In MIMO we talked a lot about receive antenna diversity or transmit antenna diversity. The more diversity you have, the easier it is to fight channel fading. Diversity is characterized by the number of independent fading branches or paths (paths). The next important term is the data pipeline. This term comes from fluid dynamics. Pipes are used to transport water to tanks / reservoirs. The greater the number of pipes, the more water will enter the tank / reservoir. This is similar to the data pipeline, but the similarity with fluid dynamics is over. Consider the case where there are two pipes between the transmitter and the receiver.
Increasing the bandwidth is not the only way to get more capacity from the technology. You can have multiple channels in the same bandwidth. Essentially, this is MIMO (Multiple Input Multiple Output). MIMO is multiple channels in space-time. These channels are on the same bandwidth, but in some respects they are quite different from each other (eg spatially oriented or some encoded "signatures") so they qualify as separate channels . Then, under ideal conditions, the capacity of these individual channels (MIMO stream) is added. Shannon's bondage still applies. So far, this equation was not that simple, so the channel is a matrix of individual MIMO streams and the capacity is a vector addition of each capacity. However, it is important that this constraint is applied. I did not infringe it
Large MIMO (Multiple Input Multiple Output) antennas use multiple antennas and multi - user MIMO (MU - MIMO) to increase sector throughput and capacity density. Each antenna is individually controlled and can be embedded in the radio transceiver assembly. Nokia claims that the capacity of the 64-Tx / 64-Rx antenna system has increased five-fold. The term "large-scale MIMO" was first created by Dr. Thomas L. Marzetta, researcher of Nokia Bell Labs in 2010, and was launched on 4G network such as Softbank in Japan.

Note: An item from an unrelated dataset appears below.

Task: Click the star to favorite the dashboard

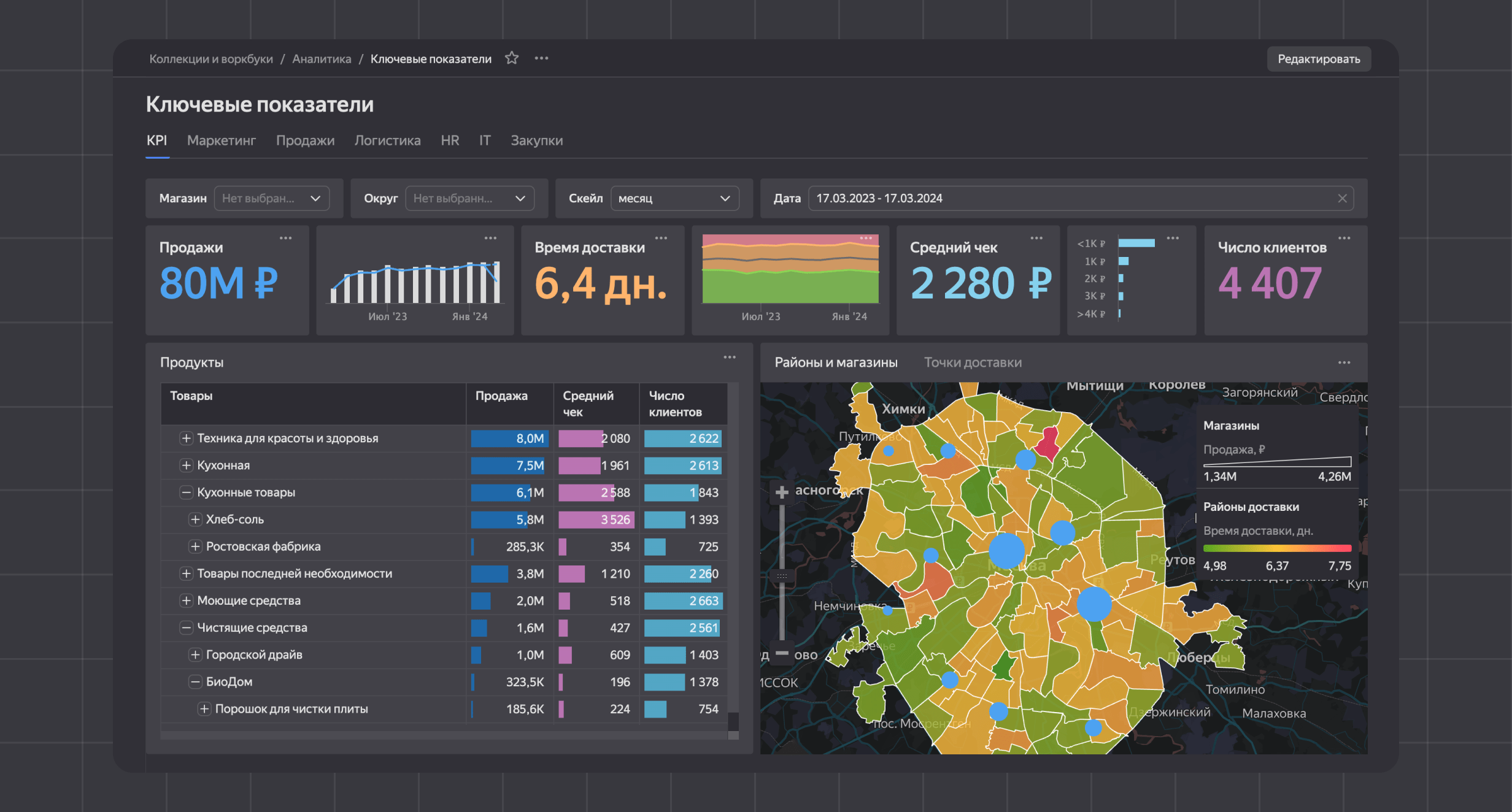Action: (511, 58)
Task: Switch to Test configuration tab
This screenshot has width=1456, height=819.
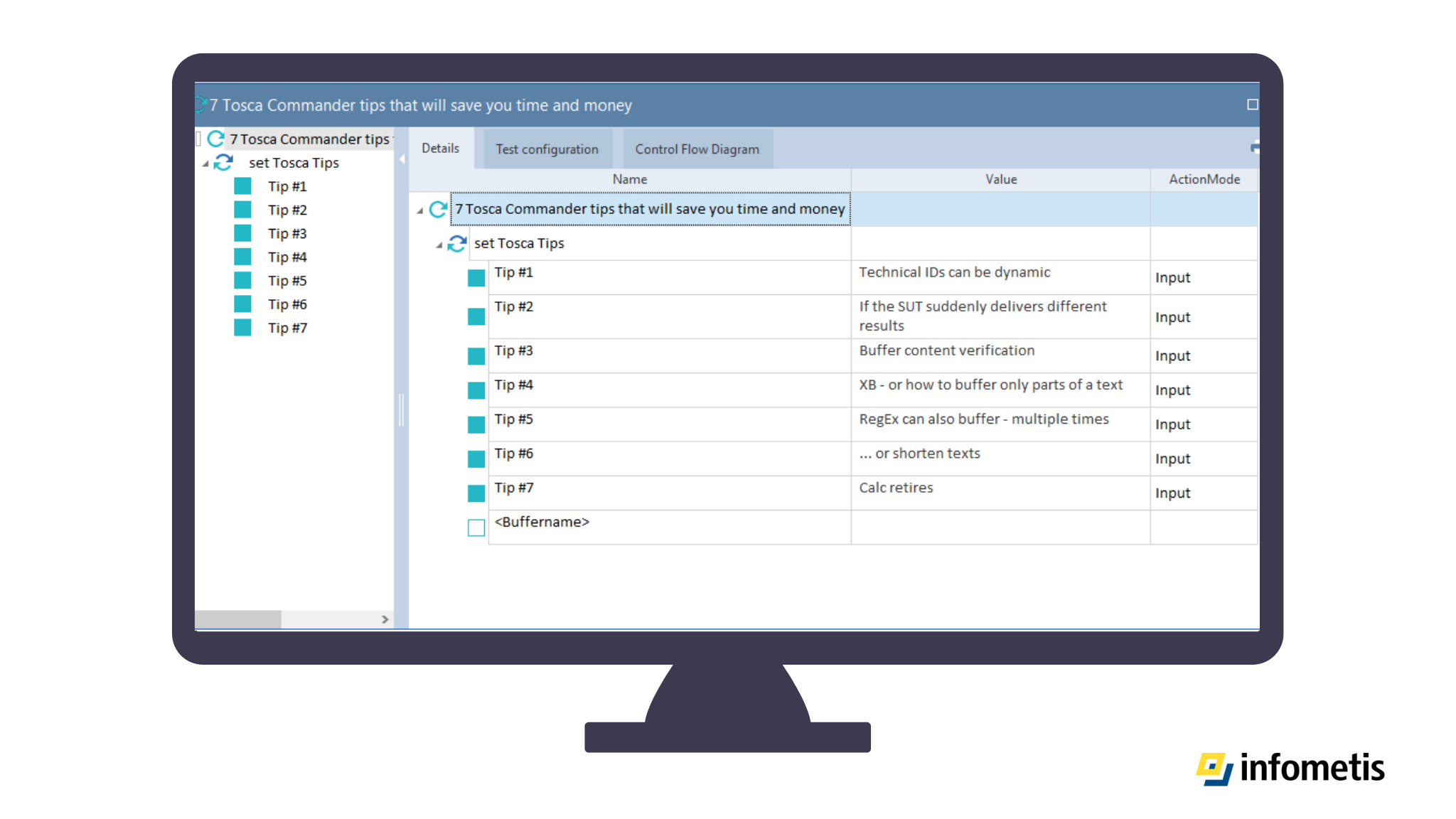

In recent years, antenna technology has achieved incredible improvements, namely Massive MIMO and MU-MIMO. Large-scale MIMO (Multiple Input Multiple Output) technology refers to the idea of equipping a radio transceiver with multiple antennas and has been shown to improve the spectral efficiency of radio links. Massive MIMO essentially extends the MU - MIMO (Multi - User MIMO) concept already popular in LTE networks by increasing the number of antennas far more than the number of simultaneous users.